Whilst some of the matters raised by Aviva were not material when taken in isolation, when taken cumulatively disclosure of most, if not all of the matters was required to give insurers a fair presentation of the risk. A person with B’s insurance background should and may have appreciated this. B was an insurance professional and had engaged a broker to assist him. Despite this, he had failed to disclose material facts and made misleading statements. B had also been dishonest in his presentation of aspects of his claim.
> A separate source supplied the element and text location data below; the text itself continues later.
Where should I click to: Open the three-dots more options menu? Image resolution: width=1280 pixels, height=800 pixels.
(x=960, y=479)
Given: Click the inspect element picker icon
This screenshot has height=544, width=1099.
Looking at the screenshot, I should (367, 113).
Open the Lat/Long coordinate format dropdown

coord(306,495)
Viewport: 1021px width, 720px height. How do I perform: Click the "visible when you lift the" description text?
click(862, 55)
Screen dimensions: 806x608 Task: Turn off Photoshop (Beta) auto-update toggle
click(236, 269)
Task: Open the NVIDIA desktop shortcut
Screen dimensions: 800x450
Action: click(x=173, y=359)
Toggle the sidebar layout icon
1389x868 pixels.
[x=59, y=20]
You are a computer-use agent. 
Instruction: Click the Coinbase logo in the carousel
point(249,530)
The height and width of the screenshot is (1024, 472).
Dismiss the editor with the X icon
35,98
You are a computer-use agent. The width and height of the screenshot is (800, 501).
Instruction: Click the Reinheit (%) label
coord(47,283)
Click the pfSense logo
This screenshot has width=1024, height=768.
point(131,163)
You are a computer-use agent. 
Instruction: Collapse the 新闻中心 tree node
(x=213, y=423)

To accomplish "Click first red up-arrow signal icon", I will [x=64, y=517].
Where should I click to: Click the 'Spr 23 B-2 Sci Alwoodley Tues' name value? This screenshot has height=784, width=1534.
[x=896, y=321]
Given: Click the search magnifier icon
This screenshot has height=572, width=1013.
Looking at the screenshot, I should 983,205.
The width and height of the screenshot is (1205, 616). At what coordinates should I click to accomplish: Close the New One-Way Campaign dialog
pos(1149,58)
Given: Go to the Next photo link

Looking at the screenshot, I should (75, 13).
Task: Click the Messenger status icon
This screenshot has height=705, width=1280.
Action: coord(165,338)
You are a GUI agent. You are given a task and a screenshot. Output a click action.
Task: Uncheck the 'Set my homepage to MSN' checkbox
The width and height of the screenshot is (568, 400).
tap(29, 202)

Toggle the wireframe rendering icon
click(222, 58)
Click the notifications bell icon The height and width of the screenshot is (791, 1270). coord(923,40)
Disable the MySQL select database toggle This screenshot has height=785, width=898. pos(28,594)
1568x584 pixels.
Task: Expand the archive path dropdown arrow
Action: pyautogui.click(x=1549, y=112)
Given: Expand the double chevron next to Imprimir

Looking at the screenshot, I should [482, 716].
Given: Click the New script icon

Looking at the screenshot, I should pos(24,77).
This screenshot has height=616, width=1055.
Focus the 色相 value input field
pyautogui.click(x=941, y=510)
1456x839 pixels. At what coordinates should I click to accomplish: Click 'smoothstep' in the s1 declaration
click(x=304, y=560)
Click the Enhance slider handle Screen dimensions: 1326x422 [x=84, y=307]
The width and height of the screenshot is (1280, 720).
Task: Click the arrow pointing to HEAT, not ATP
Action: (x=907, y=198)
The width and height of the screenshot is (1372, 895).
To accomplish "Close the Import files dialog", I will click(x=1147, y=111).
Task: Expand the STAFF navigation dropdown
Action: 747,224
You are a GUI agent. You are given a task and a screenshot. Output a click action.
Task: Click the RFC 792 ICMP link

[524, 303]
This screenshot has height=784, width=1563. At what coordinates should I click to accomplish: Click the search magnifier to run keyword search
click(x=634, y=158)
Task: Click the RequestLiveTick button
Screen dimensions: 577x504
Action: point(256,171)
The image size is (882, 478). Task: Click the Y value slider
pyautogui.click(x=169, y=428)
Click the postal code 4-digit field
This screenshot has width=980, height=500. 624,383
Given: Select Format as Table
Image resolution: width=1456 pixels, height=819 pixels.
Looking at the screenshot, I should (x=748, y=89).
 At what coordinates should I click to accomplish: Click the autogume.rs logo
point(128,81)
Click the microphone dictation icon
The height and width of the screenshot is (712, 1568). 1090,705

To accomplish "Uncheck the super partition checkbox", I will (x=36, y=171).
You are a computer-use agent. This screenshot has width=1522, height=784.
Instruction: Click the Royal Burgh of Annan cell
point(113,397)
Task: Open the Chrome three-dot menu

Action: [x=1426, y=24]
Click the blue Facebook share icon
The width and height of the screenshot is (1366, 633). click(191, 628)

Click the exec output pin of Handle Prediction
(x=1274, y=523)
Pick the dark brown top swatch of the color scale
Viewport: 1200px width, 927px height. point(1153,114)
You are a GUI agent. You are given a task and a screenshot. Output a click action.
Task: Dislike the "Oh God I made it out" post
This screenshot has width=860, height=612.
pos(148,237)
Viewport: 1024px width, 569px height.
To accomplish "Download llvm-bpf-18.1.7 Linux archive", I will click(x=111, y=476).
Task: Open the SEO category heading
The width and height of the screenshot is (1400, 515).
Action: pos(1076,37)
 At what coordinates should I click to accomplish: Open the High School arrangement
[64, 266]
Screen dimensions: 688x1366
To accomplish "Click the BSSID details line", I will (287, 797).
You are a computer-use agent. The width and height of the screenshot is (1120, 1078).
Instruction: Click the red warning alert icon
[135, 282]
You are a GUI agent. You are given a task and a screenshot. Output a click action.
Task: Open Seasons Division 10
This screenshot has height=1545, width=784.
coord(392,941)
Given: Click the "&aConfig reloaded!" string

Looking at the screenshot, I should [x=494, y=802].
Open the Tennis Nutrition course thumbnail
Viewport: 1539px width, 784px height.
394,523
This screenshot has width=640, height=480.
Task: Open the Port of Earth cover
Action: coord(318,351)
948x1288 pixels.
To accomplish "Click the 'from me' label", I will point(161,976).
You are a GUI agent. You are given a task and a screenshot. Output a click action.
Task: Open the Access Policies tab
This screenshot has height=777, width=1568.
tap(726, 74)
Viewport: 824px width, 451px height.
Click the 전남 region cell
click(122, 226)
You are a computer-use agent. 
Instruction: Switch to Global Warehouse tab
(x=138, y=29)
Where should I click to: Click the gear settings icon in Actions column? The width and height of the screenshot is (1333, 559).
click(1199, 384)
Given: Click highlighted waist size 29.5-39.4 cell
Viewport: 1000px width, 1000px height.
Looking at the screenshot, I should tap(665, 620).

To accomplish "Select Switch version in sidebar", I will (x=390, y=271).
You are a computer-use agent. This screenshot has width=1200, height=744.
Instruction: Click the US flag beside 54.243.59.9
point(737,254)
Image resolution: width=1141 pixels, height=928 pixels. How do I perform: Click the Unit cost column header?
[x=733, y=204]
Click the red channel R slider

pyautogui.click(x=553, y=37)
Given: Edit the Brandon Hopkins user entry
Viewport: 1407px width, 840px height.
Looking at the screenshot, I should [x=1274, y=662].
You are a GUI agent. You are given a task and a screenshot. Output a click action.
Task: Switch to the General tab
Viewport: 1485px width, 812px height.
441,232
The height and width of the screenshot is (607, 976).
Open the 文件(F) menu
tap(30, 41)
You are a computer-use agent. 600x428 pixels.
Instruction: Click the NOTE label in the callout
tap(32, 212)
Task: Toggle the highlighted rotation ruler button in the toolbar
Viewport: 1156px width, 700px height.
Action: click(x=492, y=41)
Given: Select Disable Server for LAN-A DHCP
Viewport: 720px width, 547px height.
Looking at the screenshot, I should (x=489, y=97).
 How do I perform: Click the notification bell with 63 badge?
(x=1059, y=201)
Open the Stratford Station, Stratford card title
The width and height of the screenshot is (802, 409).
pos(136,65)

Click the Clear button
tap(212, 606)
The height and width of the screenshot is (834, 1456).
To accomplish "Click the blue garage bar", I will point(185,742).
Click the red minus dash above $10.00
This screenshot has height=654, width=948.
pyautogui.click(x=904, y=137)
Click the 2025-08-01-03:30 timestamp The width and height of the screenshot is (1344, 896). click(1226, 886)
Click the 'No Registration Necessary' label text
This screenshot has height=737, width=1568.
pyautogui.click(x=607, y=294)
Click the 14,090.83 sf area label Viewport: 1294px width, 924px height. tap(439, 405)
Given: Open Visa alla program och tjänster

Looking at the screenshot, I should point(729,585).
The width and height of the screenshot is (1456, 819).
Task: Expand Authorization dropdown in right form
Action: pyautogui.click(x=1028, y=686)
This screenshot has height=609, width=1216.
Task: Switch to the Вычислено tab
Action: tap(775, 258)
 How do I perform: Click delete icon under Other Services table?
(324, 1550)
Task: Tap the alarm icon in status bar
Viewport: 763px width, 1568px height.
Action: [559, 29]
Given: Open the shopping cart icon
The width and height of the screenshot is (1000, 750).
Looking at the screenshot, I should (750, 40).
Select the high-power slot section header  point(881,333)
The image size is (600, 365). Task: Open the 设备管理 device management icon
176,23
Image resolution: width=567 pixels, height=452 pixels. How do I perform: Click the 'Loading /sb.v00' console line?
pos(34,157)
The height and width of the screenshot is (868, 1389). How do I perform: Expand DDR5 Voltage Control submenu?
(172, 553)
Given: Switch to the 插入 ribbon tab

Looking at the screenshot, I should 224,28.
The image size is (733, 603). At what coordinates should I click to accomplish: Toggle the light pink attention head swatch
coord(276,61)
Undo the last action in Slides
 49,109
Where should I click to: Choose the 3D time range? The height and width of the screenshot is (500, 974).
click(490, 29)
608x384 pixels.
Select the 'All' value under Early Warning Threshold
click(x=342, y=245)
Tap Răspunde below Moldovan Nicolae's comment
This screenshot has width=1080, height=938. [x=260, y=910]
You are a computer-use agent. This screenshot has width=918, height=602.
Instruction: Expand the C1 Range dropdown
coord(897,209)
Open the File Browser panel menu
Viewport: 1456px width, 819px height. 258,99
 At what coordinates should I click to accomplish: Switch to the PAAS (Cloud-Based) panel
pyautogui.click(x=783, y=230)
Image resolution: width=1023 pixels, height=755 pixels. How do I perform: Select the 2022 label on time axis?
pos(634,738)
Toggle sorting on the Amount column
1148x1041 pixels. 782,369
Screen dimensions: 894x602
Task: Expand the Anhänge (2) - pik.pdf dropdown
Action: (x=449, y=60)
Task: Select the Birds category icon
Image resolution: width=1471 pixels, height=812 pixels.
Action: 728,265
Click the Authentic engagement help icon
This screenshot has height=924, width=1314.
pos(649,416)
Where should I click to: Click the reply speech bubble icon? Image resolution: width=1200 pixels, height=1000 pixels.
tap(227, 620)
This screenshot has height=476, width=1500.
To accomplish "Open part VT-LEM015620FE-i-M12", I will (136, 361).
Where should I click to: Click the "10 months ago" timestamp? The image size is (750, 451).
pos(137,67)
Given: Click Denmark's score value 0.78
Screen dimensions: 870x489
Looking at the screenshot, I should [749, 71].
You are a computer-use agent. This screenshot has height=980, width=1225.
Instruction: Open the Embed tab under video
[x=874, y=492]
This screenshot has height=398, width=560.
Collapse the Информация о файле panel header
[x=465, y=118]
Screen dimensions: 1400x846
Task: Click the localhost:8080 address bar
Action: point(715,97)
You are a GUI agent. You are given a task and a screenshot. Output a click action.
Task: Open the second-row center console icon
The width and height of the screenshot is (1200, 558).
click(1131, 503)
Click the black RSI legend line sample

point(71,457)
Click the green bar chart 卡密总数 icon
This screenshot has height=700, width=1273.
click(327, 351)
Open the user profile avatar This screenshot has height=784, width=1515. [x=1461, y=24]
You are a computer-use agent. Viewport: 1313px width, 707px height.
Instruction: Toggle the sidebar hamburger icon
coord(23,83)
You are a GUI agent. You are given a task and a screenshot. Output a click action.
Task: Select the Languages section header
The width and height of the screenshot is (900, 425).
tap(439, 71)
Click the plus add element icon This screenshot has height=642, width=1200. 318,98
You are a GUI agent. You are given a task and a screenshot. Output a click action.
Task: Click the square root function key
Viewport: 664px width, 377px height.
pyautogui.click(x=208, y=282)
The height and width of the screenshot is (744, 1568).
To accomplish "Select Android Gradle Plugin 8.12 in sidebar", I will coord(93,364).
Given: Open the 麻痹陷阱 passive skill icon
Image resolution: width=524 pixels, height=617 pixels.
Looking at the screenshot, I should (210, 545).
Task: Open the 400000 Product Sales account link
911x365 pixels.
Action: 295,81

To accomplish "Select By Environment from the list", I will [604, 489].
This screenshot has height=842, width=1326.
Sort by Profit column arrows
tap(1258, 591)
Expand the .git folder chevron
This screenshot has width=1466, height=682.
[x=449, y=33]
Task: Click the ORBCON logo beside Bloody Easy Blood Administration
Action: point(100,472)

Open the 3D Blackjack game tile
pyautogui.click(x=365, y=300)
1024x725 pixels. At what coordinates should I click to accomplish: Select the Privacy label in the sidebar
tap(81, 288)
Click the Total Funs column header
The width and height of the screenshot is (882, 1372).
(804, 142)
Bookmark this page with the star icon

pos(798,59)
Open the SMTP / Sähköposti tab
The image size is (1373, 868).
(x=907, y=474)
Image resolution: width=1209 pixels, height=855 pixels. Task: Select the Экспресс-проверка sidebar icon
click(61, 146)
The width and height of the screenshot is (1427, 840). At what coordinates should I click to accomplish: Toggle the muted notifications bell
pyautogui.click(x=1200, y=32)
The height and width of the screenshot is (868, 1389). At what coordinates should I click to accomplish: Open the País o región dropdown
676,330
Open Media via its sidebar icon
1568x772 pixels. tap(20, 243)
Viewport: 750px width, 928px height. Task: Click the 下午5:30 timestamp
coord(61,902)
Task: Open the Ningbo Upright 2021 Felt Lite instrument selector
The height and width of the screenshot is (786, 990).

In these circumstances Aviva’s rejection of the claim was not unreasonable and did not breach ICOBS.

Significance

When faced with substantial allegations of misrepresentation and non-disclosure of material facts, B’s approach was to take each allegation individually and seek to demonstrate that it was not material.

This case makes clear that the court will not consider the questions in a proposal form in isolation but will look at all the facts and the matter as a whole to determine whether an insured has complied with the duty of disclosure. It was not difficult for B to convince the court that he was a retail customer for the purposes of ICOBS. The term retail customer has a similar meaning to ‘consumer’ in the Consumer Insurance (Disclosure and Representations) Act 2012 (CIDAR) and the courts are likely to place a similarly low threshold on claimants seeking to establish that they are consumers under the new regime.

Under CIDAR the consumer is now required only to take reasonable care not to make a misrepresentation. Whilst the advent of CIDAR means that more consumers are likely to be successful, B’s claim would almost certainly have been rejected under the new regime given the judge’s findings that he was dishonest in certain respects and knowingly made misleading statements.